Things to do:
a. In the parliamentary answer on the 100,000 Genomes Project, reproduce the part that opens with the words containing "Genomics England has" and closes with "steps with patients.".
b. According to the parliamentary answer on the 100,000 Genomes Project, how much funding was provided for the Northern Ireland Genomic Medicine Centre?
c. Continue the parliamentary answer on the 100,000 Genomes Project, starting after its last sentence.

To ask the Secretary of State for Health, what progress has been made on the 100,000 Genome Project; and if he will make a statement.
31 March 2017
The 100,000 Genomes Project is making good progress. The project is at the leading edge of global science, developing ground breaking new techniques and protocols.
The Northern Ireland Department of Health and Medical Research Council have provided £3.3 million funding for the Northern Ireland Genomic Medicine Centre which received approval to go live in February 2017, becoming the first of the devolved nations to do so. Recruitment of participating patients has commenced and is on schedule to meet project targets. Sequencing will be performed by Genomics England and the results will be passed back to clinical experts at the Belfast Health and Social Care Trust.
Genomics England has developed semi-automated bioinformatics to analyse genomic data to find the cause of disease. To date, over 29,000 whole genomes have been sequenced and reports are already being returned to the National Health Service who are responsible for discussing clinical interpretations and next steps with patients.

Raw data:
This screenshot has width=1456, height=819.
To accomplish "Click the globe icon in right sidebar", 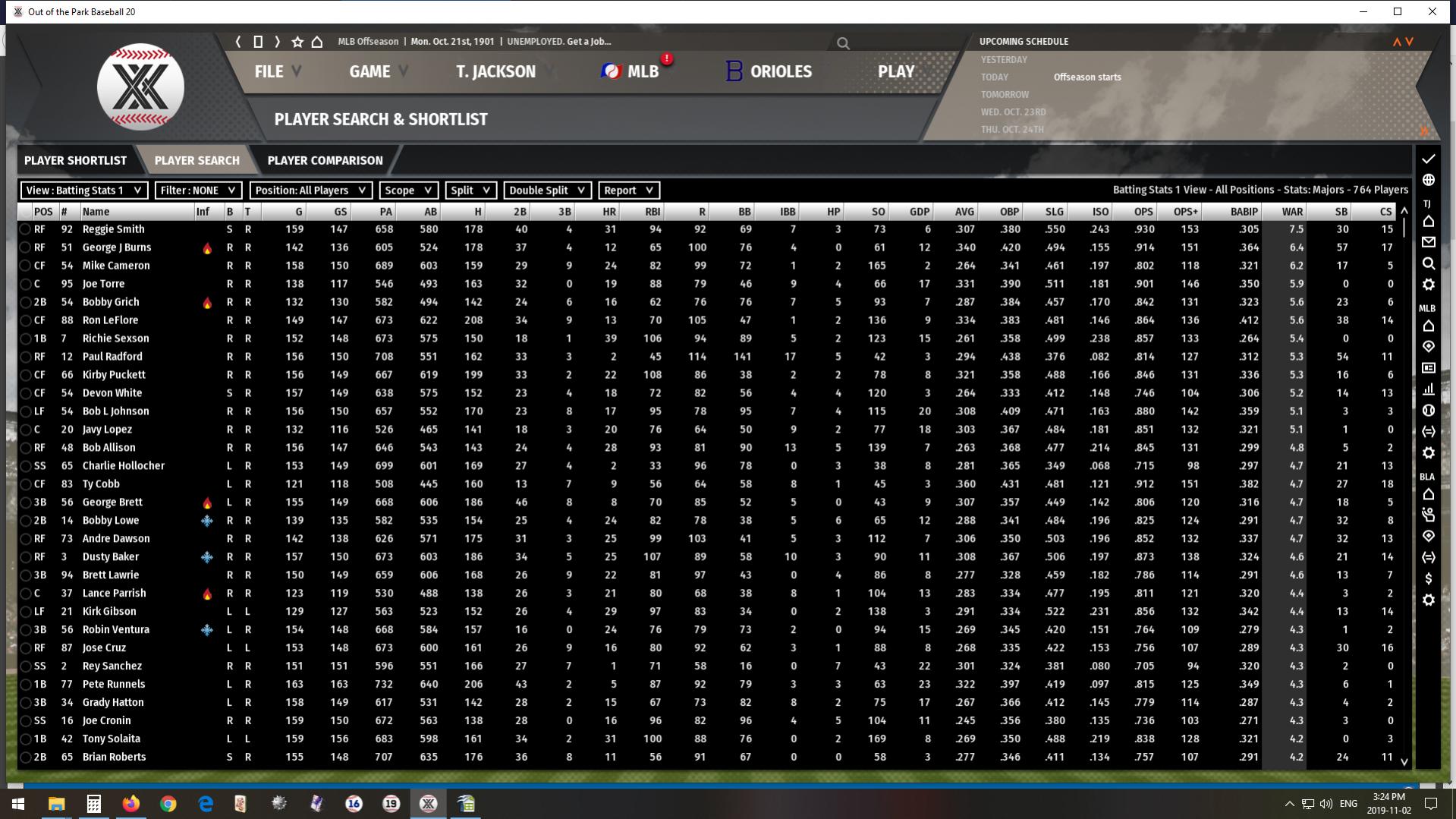I will click(1428, 180).
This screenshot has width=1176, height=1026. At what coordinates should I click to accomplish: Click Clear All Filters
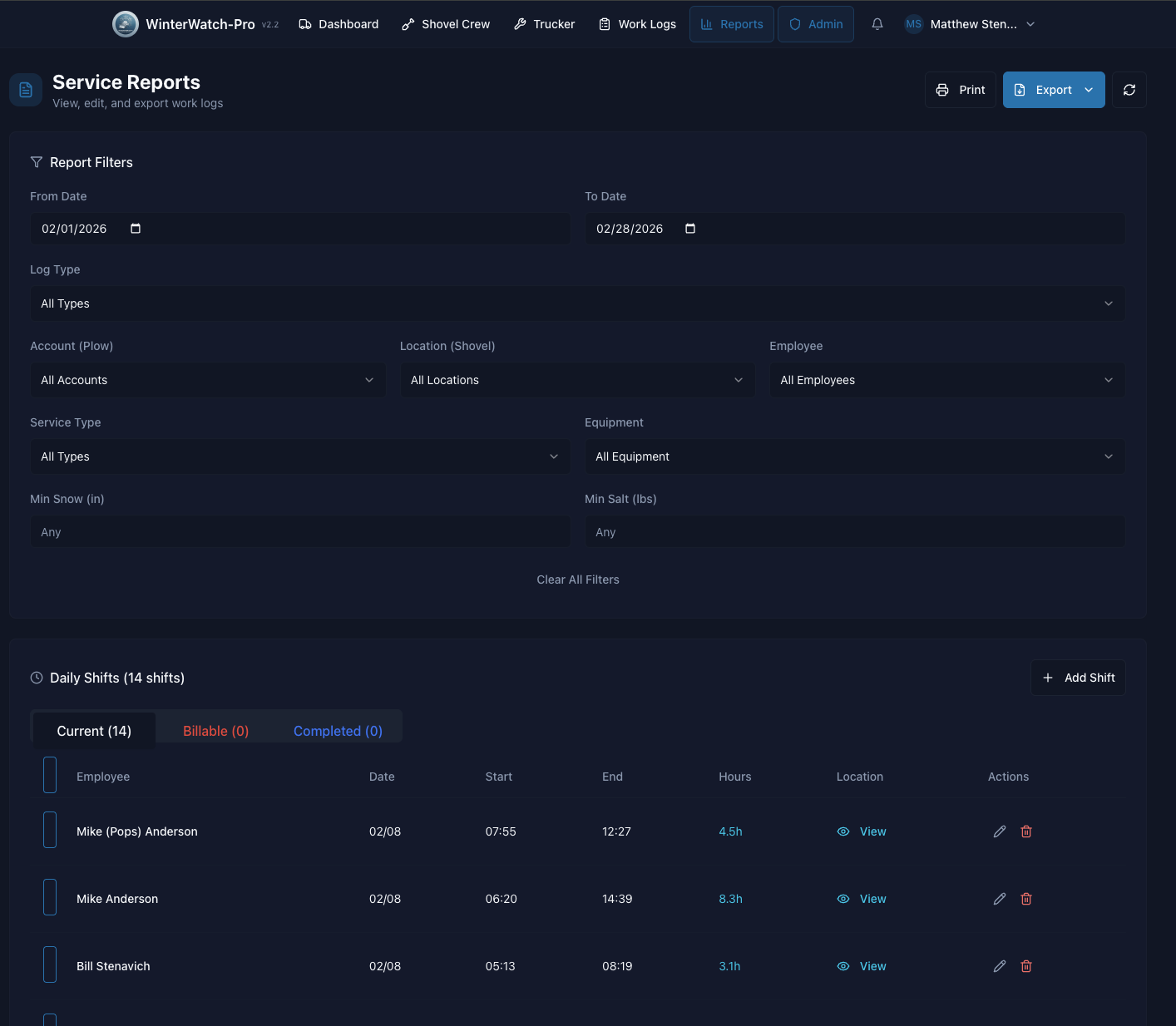point(577,580)
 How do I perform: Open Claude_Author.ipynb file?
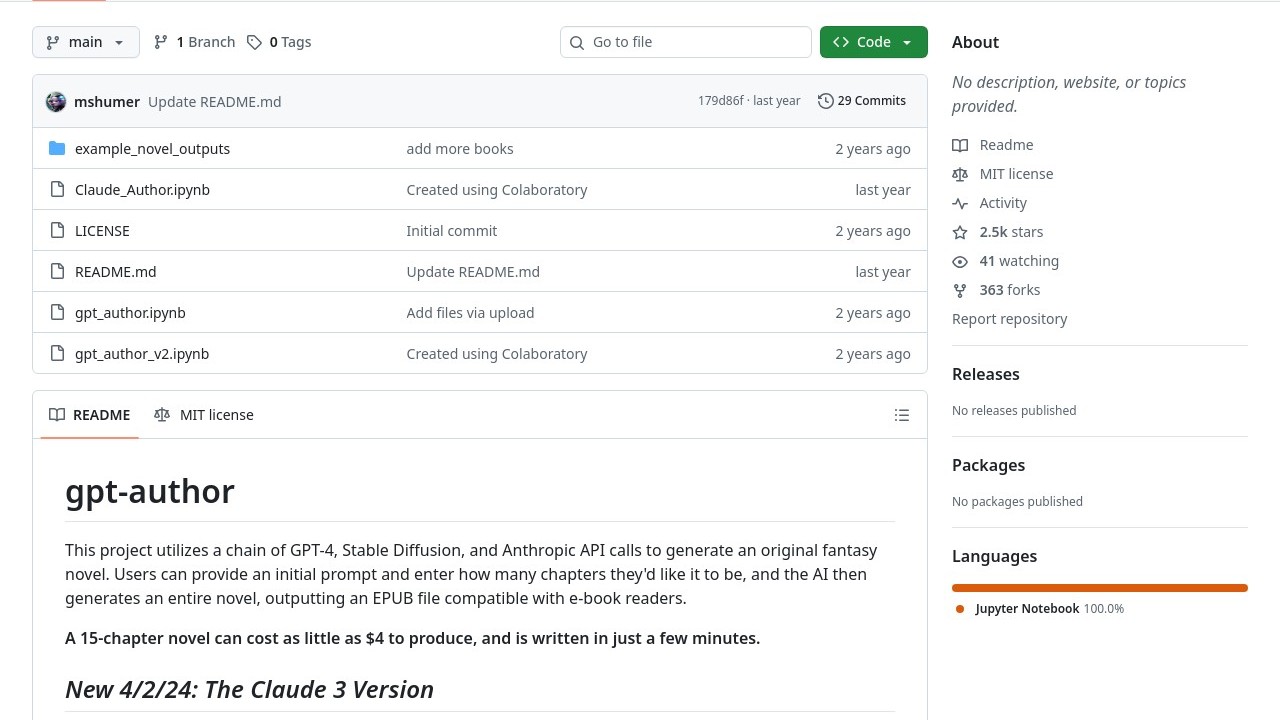(x=142, y=190)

Written answers:
a.
Genomics England has developed semi-automated bioinformatics to analyse genomic data to find the cause of disease. To date, over 29,000 whole genomes have been sequenced and reports are already being returned to the National Health Service who are responsible for discussing clinical interpretations and next steps with patients.

b. £3.3 million

c.
The project is already changing the lives of patients with a rare disease – providing many patients with diagnoses for the first time, often after years of uncertainty and distress whilst helping to reduce considerable costs to health and social care budgets.
Genomics England and NHS England are actively developing a fast track pipeline for patients with cancer who are participating in the Project. We are aiming to reduce the time from sample acquisition to the return of a report to four weeks. This will increase the utility of the service to clinicians and patients alike.